Magpie, 488 Amsterdam Ave. (83rd-84th), Magpie.org. $30.

If we eat latkes on Passover, why not matzah brei on Chanukah? While shopping for gifts of all kinds at the Bryant Park Winter Village, stop by Matzahbrei, a booth headed by a pair of Israelis. The two came up with a sandwich that hasn’t yet been served in New York: savory fillings between two pieces, well they’re more like crepes, of matzah brei. The sandwiches, in several varieties, are made round and then cut in half for serving. The “Xavier” includes avocado, a four-cheese blend and peach-mango salsa, and the “Yannis” is layered with beets, roasted peppers, mint and tahini sauce. Also on the menu are sides of tabouleh and gezer (carrot salad with scallions, pecan, cranberries and citrus peel), plus hot and cold drinks. The distinctive food is vegetarian and upon request vegan. (Kosher certification is pending.) The founders of this new company, Eyal Bau Cohen and Sagi James Shahar, who met in high school in Tel Aviv, love the taste of matzah, the memories it evokes, and its symbolism as the bread of freedom.

Matzah brei sandwich, Bryant Park, Matzahbrei.com. $10.

Save coins for a good cause in this wooden tzedakah box, decoupaged with a map of Israel, with small feet elevating it from a table surface.
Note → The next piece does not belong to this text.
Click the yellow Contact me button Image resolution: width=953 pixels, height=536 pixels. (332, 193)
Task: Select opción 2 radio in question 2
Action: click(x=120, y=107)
Rita Brownstein does all the work by hand in Connecticut.

The Jewish Museum, 1109 Fifth Ave. (at 92nd St.), shop.thejewishmuseum.org. $32, $28.80 museum members.

Spread the light: Donate funds and help HIAS (Hebrew Immigrant Aid Society) welcome, resettle and protect refugees. See the organization’s website — HIAS is the oldest resettlement agency in the world — for opportunities to volunteer, whether serving as a conversation partner or translator, joining a letter writing campaign for asylum seekers in detention, or providing pro bono legal assistance to HIAS clients.

HIAS, 411 Fifth Ave., Suite 1006, or hias.org.